Mulai hari Rabu, kapal asing akan diminta untuk menyerahkan nama mereka, tanda panggil, posisi saat ini, tujuan dan kargo, di antara item informasi lainnya.
"Jika kapal gagal melaporkan sebagaimana diperlukan, administrasi maritim akan menanganinya sesuai dengan undang-undang, peraturan, aturan, dan ketentuan yang relevan," bunyi peraturan baru tersebut.
Pengumuman itu tidak menjelaskan apakah penanganan ini akan memerlukan peringatan, pengusiran paksa atau tindakan lainnya. Masih belum jelas bagaimana China berencana untuk menegakkan peraturan tersebut, dan seberapa jauh hal itu akan berjalan dengan pulau-pulau yang diklaim China yang saat ini dikelola oleh negara-negara lain.

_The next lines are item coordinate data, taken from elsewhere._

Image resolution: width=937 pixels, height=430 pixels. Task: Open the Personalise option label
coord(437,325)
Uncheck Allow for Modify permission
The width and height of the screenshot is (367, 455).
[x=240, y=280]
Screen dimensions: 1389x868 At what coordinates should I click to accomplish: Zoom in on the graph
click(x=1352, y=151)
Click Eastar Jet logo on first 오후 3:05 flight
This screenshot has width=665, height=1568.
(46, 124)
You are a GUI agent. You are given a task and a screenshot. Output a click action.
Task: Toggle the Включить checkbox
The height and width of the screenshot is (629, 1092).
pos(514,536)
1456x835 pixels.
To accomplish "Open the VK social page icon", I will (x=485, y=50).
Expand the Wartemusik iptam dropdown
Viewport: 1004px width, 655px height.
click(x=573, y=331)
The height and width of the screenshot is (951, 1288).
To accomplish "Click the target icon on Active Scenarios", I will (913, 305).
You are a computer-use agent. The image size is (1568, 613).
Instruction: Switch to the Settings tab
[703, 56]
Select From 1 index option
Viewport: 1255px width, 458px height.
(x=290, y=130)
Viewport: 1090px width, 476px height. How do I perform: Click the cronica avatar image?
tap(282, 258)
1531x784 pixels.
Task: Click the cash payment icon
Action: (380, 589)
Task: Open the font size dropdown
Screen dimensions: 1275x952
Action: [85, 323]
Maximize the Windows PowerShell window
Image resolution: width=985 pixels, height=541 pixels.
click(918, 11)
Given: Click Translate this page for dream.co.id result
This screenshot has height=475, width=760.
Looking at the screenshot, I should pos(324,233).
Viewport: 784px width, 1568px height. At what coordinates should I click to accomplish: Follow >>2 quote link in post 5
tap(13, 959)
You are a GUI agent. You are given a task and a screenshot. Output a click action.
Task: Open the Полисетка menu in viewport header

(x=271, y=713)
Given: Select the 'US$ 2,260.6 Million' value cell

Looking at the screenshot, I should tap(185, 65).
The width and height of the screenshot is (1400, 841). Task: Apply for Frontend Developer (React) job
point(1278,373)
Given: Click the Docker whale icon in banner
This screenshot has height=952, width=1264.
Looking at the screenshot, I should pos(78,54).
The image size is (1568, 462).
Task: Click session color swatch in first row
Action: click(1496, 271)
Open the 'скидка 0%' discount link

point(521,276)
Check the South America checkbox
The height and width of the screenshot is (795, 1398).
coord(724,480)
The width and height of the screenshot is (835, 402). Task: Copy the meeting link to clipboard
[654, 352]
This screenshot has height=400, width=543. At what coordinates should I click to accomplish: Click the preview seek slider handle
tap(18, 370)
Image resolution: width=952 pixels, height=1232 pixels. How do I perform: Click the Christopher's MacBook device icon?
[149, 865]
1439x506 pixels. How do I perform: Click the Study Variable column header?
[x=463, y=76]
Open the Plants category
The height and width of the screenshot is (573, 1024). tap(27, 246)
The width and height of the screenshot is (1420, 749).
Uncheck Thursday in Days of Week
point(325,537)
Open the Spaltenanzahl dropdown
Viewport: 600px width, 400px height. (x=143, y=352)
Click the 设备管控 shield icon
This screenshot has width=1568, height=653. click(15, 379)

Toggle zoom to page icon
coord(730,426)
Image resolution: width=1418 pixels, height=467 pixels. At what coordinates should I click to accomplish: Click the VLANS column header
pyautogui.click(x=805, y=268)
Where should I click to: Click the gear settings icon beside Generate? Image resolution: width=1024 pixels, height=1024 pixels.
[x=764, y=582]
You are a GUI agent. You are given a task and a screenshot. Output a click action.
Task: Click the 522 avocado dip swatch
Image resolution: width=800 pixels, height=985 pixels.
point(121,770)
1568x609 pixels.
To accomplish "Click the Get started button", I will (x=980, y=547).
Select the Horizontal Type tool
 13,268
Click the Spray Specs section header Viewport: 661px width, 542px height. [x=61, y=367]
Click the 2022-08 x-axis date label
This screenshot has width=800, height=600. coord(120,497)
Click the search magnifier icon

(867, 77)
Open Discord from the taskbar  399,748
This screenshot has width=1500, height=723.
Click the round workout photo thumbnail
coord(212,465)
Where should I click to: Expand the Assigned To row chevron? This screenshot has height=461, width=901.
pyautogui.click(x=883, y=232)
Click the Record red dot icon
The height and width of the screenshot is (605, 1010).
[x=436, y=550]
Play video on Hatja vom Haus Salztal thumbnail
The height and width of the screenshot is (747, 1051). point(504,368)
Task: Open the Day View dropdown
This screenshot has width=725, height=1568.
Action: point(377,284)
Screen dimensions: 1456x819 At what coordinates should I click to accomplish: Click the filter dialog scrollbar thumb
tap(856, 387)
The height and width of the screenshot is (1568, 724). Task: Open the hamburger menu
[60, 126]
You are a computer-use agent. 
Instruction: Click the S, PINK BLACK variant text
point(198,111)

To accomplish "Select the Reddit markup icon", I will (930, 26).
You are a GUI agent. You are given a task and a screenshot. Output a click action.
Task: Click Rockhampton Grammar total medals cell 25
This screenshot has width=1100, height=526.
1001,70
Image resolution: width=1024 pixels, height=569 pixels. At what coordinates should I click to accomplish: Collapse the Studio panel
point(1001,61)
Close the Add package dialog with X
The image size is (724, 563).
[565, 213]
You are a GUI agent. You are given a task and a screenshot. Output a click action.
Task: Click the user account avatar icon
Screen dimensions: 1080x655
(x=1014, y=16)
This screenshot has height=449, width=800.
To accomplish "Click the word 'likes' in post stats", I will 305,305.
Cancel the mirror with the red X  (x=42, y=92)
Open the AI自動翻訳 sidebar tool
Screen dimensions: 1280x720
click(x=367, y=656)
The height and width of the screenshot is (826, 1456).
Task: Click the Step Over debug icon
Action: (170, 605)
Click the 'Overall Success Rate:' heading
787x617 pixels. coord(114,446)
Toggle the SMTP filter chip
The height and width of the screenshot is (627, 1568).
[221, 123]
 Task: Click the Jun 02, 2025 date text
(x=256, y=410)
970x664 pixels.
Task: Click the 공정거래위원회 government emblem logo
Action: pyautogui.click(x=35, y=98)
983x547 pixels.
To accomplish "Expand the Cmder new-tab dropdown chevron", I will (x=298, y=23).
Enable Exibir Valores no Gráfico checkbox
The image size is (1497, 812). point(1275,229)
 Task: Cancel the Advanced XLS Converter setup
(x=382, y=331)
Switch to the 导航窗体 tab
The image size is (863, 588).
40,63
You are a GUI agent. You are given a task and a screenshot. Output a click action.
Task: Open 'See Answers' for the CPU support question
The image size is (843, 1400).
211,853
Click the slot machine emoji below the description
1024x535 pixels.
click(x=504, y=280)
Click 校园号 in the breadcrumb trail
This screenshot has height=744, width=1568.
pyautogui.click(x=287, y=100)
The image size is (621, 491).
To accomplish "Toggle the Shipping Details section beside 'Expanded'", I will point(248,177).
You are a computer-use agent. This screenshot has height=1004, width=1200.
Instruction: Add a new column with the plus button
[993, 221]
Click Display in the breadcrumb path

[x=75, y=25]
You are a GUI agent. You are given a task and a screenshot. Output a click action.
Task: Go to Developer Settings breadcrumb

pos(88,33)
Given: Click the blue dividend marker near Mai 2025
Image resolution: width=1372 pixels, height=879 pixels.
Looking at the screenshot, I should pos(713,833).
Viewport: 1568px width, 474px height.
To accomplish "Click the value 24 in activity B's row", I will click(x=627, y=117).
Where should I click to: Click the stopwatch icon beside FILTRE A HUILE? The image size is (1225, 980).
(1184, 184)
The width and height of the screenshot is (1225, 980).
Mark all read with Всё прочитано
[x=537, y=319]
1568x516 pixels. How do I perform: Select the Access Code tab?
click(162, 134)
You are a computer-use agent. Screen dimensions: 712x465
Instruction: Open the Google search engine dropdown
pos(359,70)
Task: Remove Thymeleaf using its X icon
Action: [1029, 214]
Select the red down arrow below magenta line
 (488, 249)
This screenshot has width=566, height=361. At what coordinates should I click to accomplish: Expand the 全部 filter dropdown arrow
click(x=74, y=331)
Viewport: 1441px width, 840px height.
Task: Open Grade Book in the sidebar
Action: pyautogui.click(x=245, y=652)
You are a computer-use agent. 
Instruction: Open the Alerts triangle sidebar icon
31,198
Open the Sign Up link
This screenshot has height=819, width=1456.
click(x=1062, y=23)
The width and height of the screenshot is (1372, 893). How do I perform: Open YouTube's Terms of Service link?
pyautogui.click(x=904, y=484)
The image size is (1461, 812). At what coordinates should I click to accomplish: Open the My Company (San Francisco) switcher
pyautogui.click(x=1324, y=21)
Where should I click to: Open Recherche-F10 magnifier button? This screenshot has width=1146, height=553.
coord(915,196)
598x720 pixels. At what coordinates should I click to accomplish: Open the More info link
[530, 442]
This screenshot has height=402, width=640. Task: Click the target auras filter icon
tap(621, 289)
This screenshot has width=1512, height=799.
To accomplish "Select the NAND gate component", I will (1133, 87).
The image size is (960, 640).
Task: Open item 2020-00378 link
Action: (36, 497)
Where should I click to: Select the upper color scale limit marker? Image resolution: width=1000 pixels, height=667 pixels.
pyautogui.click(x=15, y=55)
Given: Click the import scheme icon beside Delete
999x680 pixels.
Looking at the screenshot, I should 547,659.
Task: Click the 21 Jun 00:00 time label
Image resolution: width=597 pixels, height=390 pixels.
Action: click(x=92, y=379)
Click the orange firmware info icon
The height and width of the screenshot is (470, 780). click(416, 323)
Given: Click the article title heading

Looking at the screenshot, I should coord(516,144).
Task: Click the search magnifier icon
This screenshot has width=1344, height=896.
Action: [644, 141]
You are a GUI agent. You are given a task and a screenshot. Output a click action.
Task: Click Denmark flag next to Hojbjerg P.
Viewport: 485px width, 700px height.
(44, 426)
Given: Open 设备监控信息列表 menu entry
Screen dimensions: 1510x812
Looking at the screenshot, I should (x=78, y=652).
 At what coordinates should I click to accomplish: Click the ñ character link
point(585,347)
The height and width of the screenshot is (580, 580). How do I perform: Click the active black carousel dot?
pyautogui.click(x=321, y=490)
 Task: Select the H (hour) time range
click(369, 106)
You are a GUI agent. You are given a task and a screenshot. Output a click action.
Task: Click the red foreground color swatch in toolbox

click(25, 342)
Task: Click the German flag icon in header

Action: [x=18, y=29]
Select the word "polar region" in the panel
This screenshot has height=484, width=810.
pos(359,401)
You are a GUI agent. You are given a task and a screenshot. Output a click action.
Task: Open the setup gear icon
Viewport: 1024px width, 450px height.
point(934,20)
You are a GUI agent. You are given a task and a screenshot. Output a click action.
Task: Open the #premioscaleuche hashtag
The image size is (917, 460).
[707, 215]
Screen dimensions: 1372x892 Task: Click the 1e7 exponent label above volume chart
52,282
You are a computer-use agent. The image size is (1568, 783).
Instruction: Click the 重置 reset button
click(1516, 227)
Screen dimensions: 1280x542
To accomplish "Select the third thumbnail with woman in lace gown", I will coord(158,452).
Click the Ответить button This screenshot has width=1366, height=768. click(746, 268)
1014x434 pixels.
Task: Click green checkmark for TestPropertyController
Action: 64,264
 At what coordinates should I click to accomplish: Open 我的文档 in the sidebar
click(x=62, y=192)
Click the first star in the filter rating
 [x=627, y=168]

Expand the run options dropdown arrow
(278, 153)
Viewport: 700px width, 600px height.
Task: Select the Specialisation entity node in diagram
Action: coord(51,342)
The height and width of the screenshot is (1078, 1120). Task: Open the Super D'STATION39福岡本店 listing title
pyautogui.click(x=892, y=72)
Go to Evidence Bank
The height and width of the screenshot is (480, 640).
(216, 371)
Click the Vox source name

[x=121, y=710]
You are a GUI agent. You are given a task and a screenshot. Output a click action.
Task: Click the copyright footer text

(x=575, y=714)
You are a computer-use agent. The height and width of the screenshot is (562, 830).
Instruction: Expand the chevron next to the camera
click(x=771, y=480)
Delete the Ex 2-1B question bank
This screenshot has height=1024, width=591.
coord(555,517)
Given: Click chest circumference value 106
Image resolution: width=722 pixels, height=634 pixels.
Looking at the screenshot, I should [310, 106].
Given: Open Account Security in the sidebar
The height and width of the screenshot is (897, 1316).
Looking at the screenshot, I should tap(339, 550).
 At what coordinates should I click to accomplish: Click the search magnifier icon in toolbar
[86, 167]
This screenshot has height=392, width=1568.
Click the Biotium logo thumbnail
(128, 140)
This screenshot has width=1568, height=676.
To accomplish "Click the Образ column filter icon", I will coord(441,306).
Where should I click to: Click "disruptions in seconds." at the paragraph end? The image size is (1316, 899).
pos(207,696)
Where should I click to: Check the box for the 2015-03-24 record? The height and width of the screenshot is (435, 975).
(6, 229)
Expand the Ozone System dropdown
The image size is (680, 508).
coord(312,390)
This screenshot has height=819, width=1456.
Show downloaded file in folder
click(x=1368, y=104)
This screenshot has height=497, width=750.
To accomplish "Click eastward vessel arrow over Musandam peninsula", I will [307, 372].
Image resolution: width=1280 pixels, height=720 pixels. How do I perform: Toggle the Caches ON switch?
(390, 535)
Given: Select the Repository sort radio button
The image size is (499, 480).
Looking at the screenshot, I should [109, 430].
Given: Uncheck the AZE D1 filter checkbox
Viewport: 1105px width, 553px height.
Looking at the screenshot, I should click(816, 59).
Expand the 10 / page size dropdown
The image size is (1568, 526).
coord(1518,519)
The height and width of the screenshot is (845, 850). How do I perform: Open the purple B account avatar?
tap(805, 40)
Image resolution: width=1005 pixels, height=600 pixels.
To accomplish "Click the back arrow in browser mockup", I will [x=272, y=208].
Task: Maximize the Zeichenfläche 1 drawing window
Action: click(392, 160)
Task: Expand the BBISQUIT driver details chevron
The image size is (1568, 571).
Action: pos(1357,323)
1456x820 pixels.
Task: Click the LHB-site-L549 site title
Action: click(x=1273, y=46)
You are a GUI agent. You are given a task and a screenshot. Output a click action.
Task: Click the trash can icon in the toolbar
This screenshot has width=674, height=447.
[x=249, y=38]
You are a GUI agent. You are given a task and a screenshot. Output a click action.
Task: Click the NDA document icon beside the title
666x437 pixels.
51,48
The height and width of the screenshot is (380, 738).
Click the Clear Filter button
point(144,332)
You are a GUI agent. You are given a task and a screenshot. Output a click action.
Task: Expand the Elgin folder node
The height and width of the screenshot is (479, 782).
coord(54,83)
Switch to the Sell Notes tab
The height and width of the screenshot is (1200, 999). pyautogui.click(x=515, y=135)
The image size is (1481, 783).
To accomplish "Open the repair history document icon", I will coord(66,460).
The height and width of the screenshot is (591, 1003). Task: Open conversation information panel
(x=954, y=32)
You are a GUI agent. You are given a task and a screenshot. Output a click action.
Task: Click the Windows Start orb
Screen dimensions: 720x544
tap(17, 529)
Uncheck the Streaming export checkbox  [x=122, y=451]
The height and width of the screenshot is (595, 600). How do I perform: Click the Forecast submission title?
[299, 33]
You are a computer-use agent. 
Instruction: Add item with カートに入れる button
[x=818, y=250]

Sebagaimana didefinisikan oleh Konvensi Perserikatan Bangsa-Bangsa tentang Hukum Laut (UNCLOS), laut teritorial membentang hingga 12 mil laut dari garis dasar suatu negara pantai. Kapal asing—baik sipil maupun militer diizinkan melintasi perairan, menurut undang-undang yang diratifikasi oleh China dan diakui oleh Amerika Serikat (AS).
Klaim pemerintah China atas perairan teritorial meluas ke fitur yang diperebutkan seperti Kepulauan Paracel di Laut China Selatan. China sering memprotes kebebasan operasi navigasi Angkatan Laut AS (FONOPs) di seluruh pulau-pulau, yang juga diklaim oleh Vietnam dan Taiwan.
Selama FONOP terbarunya di sekitar pulau-pulau yang dikuasai China pada 12 Juli, Armada ke-7 AS mengatakan: "Di bawah hukum internasional sebagaimana tercermin dalam Konvensi Hukum Laut, kapal-kapal semua Negara—termasuk kapal perang mereka - menikmati hak lintas damai melalui laut teritorial. Pengenaan sepihak dari setiap otorisasi atau persyaratan pemberitahuan terlebih dahulu untuk lintas damai tidak diizinkan oleh hukum internasional."
Peraturan baru China diperkirakan tidak akan mempengaruhi operasi Angkatan Laut AS di wilayah tersebut. Newsweek telah meminta klarifikasi lebih lanjut dari Armada Pasifik AS.
Dalam wawancara setelah pengumuman tersebut, pengamat China Song Zhongping muncul untuk mengkonfirmasi upaya Beijing untuk membengkokkan norma-norma UNCLOS.
"Peraturan baru itu menunjukkan tekad China untuk mengatur hak penggunaan kapal asing di perairan teritorial negara itu, yang harus didasarkan pada identifikasi yang tepat," katanya dalam laporan Minggu oleh tabloid Partai Komunis China Global Times.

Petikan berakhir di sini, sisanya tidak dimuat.